(Source data)
• • • • • • •

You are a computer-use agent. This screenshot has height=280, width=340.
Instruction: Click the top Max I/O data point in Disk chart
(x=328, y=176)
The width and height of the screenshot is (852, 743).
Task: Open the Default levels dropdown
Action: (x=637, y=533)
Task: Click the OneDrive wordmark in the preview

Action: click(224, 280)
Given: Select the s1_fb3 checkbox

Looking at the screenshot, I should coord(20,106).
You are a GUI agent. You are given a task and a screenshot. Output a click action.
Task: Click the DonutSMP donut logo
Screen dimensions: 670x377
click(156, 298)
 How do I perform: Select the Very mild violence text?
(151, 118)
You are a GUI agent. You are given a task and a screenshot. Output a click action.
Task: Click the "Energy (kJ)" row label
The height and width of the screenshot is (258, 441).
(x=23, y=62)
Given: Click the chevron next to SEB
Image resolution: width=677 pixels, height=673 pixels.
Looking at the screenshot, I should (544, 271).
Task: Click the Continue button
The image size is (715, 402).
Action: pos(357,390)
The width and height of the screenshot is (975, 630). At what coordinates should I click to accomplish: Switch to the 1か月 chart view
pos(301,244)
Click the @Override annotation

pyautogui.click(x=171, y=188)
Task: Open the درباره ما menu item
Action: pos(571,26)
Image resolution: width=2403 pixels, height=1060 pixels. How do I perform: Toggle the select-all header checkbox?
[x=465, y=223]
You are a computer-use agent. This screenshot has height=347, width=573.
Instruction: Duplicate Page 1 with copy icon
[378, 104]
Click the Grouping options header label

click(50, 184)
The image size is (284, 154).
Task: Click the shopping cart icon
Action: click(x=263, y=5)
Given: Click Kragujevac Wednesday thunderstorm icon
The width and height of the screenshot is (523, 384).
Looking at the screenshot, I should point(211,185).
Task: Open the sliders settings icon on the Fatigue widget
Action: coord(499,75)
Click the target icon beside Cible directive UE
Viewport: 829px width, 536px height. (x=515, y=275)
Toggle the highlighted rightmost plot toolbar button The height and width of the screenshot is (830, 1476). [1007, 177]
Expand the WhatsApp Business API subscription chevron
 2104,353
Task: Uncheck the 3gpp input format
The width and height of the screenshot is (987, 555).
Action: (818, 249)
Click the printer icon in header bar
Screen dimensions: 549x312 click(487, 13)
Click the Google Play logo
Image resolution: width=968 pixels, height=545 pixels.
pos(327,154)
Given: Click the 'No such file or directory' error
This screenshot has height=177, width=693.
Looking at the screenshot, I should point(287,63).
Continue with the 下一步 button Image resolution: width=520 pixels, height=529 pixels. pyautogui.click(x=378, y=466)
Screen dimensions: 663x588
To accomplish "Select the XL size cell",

• • • • • • •

[Direction]: Duplicate the data word for word, starting at the line containing "Screen dimensions: 663x588" and continuing through the end of the data, both ends included.

[The answer]:
Screen dimensions: 663x588
To accomplish "Select the XL size cell",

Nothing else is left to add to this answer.